Thursday, July 9, 2009

The Real World

Real life is not perfect. It isn't at all like the oxymoronic "reality" TV shows.

The past is defined. The future is never without risk. The only certainty is that nothing we do will ever be as dangerous as living. So we should always be aware.

These beautiful peach Angel Trumpet flowers. When they first fall to the ground, they are slippery like a banana peel.

I found that out looking up for bees dancing inside them when I should have been watching where I was going. What a metaphor for modern life- obsessed by physical beauty- moving too quickly on our path with no awareness of obvious practical details. Woops!

I landed hard on the only flat piece of open cement in my garden. I was winded. Shook up. Hurt. A week later, listening to the squishy sound when I probed the knee cap , it was time to have my doctor check it out.

The knee will be fine. But my blood work was not.

I have diabetes. It is the enemy in my maturity.

Do not pity me. This is not my first battle with health. One thing I know for certain is that neither circumstance nor genetic predisposition can force a contrary result without my personal permission.

Diabetes is not the first enemy to be my companion. Depression was the unseen companion of my youth. I am certain- just as I beat depression into submission before I married over three decades ago, the diabetes will not be given permission to get in the way of living a good life.

Having a goal is helpful. When I die, I have always wished it to be in old age, lying quietly in the arms of the man I love. To have any chance at that, I must be careful of what companions I keep- depression and diabetes are Barbarian acquaintances- absolutely not found on the guest list.

I respect the diabetes as a powerful opponent, which if I am complacent, it can win. The battle plan consists of diet and exercise. To defeat this scourge, the strategy involves seriously training my muscles to be activated troops. I am working out five days a week. I am relearning to cook, eat and celebrate. It is too soon to declare victory- but in less than a month I’ve dropped 9.5 pounds and have been able to post pretty darned perfect blood glucose readings already.

The rewards have been fast-coming. Facts relegated to GOAB (getting old is a bitch) disease are noticeably improved. The mind is again nimble. Energy is activated. My hair shinier and my skin clearer. Not to mention, my clothes are fitting more the way I like them to.

Dear readers, I raise a glass to your good health! Never take it for granted. And when it is threatened- fight for it. Your life depends on it.


Anonymous said...

Later this afternoon I will raise a glass to your continued effort to fight for good health! You are an inspiration to us all. So far, I have been blessed with good health and for that I thank God. Just in case something creeps up on me, and no doubt it will in my very old age, I will remember your words and your fighting spirit!

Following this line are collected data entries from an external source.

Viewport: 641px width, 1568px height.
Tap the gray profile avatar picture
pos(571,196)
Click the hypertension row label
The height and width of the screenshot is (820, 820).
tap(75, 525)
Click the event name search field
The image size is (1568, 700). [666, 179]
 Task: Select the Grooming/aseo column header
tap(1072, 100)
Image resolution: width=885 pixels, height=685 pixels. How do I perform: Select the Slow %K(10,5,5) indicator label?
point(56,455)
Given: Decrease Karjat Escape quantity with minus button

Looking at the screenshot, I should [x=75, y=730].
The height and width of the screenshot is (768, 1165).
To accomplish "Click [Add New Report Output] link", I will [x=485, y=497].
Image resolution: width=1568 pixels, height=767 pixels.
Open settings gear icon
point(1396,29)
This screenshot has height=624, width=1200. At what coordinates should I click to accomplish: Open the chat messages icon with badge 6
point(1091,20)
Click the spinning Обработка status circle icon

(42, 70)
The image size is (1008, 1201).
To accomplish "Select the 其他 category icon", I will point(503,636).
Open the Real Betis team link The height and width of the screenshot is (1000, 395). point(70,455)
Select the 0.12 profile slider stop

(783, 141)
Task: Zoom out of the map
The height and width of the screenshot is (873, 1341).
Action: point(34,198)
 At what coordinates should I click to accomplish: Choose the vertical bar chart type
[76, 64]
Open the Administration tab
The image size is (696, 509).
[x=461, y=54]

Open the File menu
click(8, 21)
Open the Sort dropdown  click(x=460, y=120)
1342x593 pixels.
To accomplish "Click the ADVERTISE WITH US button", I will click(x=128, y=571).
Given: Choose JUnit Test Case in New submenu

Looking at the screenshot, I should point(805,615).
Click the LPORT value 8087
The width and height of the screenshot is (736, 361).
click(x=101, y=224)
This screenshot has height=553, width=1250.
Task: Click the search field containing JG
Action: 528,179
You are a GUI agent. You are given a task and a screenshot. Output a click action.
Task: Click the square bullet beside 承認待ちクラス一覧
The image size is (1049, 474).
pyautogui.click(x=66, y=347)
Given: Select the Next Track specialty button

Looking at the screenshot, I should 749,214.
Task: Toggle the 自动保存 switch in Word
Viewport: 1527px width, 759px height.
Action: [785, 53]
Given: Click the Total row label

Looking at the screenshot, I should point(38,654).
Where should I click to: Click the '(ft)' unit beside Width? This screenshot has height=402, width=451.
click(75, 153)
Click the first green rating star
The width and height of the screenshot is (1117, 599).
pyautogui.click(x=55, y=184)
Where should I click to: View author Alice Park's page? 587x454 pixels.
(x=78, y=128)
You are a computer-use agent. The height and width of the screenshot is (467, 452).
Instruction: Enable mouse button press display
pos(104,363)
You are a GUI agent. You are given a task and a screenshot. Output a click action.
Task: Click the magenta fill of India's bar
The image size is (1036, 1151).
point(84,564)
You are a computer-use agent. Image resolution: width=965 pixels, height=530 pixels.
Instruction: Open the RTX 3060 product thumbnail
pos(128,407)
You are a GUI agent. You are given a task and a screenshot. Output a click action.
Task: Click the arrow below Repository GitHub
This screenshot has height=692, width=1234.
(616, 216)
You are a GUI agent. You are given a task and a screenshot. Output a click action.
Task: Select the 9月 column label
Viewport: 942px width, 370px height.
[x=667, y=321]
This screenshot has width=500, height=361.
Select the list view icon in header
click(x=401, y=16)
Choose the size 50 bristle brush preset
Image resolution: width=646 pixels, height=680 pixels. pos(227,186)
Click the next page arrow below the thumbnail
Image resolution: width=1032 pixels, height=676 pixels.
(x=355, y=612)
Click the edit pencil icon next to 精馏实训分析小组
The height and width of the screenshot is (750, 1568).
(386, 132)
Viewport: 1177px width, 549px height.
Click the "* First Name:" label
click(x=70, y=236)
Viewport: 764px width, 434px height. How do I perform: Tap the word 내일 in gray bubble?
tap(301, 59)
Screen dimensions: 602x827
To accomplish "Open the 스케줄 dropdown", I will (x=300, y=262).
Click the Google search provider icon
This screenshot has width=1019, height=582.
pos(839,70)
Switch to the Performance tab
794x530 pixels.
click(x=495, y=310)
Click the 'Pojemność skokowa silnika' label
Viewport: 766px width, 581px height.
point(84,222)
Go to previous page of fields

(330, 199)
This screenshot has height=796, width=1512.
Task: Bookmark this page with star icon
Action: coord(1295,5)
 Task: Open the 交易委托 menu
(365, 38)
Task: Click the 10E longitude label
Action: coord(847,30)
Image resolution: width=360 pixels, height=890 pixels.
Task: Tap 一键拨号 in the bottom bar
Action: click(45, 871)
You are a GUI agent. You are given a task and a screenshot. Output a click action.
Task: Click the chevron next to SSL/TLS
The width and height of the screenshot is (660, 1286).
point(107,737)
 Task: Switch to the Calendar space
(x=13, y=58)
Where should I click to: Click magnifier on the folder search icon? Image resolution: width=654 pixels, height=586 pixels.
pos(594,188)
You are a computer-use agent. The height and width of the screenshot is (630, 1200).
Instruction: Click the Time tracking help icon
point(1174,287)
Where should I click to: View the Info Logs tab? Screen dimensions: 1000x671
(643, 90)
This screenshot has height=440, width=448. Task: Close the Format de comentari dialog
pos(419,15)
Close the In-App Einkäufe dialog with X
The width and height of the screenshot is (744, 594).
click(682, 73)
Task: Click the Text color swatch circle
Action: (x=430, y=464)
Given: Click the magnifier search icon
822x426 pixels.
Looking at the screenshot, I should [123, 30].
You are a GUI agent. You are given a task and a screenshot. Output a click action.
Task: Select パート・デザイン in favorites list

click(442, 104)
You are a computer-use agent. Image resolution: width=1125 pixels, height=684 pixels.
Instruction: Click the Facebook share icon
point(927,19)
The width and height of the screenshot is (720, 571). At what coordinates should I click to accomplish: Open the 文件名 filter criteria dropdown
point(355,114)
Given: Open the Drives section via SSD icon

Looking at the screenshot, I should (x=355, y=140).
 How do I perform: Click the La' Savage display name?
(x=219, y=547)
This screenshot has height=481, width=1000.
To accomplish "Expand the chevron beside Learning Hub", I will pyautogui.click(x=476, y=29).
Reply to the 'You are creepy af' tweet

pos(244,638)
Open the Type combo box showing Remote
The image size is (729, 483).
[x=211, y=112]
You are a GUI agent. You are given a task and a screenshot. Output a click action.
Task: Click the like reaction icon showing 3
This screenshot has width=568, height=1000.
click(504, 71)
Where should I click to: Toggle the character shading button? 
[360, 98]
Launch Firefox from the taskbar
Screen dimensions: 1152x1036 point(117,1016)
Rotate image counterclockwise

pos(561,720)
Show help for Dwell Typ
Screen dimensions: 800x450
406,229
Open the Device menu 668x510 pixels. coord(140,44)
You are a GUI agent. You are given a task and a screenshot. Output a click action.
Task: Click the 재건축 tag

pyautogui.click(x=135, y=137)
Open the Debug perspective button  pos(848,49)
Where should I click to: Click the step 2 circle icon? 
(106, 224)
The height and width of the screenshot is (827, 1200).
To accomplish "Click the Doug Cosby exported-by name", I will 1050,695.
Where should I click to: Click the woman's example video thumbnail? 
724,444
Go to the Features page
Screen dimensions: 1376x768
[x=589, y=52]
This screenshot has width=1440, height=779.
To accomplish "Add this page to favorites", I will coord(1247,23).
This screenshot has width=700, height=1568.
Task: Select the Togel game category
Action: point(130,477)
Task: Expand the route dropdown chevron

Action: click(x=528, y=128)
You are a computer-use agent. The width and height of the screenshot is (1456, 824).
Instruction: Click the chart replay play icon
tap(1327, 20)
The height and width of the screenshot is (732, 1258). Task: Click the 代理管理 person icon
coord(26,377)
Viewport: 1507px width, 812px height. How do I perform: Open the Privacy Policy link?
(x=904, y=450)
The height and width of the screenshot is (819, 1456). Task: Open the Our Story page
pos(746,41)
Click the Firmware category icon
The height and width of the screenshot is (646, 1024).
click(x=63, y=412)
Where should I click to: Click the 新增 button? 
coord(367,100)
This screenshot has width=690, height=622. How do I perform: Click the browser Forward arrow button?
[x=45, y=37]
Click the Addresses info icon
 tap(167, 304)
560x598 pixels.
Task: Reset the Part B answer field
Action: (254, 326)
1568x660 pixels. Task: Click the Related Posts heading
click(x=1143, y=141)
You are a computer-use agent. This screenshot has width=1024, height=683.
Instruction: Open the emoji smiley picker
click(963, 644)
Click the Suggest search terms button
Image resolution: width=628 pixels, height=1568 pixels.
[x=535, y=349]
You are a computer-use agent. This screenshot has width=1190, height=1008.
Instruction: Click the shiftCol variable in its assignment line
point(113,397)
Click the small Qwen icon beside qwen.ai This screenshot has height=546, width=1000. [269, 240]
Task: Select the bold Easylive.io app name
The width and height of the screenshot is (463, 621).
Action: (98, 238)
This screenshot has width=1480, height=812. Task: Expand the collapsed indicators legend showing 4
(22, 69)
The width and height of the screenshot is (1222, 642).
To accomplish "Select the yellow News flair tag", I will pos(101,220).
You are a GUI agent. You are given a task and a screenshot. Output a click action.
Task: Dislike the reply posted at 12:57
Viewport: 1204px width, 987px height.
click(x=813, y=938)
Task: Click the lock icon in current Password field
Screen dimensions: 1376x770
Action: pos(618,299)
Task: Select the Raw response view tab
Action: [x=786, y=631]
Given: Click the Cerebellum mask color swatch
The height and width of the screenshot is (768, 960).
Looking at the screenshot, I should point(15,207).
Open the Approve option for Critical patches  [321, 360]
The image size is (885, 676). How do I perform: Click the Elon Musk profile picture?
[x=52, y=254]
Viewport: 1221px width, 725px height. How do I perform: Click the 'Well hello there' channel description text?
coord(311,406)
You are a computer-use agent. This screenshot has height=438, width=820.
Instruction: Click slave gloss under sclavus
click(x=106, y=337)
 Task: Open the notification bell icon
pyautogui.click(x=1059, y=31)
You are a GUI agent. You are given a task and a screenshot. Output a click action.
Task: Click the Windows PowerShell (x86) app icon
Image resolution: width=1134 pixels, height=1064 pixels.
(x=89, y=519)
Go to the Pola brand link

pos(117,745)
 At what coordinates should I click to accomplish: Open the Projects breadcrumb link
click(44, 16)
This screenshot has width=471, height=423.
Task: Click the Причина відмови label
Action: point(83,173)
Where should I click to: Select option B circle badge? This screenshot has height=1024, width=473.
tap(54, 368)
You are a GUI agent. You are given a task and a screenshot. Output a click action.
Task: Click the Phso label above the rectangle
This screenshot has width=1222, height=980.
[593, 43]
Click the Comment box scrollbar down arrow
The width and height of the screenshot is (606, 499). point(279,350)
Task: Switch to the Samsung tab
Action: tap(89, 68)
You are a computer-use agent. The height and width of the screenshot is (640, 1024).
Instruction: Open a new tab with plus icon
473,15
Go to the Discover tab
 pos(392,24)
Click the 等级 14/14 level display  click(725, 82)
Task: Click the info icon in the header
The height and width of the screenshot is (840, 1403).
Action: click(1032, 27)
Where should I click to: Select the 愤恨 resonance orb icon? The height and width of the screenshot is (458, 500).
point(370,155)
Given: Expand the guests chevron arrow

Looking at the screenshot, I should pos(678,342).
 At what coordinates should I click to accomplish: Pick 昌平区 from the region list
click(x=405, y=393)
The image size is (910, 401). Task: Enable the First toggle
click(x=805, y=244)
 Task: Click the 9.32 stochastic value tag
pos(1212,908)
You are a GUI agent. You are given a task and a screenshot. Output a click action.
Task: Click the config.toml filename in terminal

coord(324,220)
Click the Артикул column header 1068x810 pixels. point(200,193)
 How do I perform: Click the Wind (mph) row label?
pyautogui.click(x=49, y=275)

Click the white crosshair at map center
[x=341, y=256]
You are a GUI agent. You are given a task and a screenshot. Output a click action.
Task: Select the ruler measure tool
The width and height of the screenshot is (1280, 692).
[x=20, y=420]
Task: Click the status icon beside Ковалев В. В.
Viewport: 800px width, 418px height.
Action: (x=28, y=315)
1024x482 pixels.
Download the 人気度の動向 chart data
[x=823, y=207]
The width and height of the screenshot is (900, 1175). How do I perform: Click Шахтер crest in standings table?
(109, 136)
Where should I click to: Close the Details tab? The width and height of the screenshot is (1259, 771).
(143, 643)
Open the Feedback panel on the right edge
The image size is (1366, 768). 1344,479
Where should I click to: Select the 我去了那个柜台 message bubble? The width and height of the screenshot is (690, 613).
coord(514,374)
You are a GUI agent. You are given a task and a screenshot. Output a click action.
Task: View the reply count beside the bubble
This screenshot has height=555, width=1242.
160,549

With love and good wishes and prayers go out to you!

Anonymous said...

Dear Lydia,

Well I've not formally been told that I have diabetes, yet, I was told nearly 2 weeks ago that my blood sugar was 184 after 2 hours of eating. Not great news. As my dad was on insulin and my mother was on pills and my brother currently is on pills for the monster, I know it's arrived to try and consume me as well.

I'm currently researching endocrinologists that are board certified and are in a decent travel distance from my home. I'm sure when I find one, the first thing will be the glucose test. In the meantime, I've been trying to do what I know I should do: eliminate all possible sugar and try to avoid anything white! I've lost a few pounds, but still feel very tired most of the time.

Your article has stimulated my copy cat response, though. I'm motivated to at least go take a walk. I know how important the exercise is. Just haven't been disciplined because of the pain factor I endure every day. But, again, I'm motivated and will now get up and go out and take a walk for a couple of blocks at least.

Hopefully, we can help keep one another honest in our combined battle.

Wishing you (and I) every success.

Judy Duvall
Seal Beach, CA

Lydia said...

Trisha- Thank you for using me as an excuse to raise a glass! Your goodwill means everything to me.

Judy- You CAN do it. You have the smarts to have started adjusting to your new reality without waiting to see the doctor. The gym has been a huge help for me. Today I ate- then worked out- and my blood sugar was even better after a little sweat than before. Since you mention pain issues- find one with good trainers- ask your doctor if a physical therapist might be a good idea. They can help you get a good start without getting hurt.

OldLady Of The Hills said...

What a wonderful inspiring post, Lydia. I LOVE your attitude and look at the results you have had...Brava to you, my dear!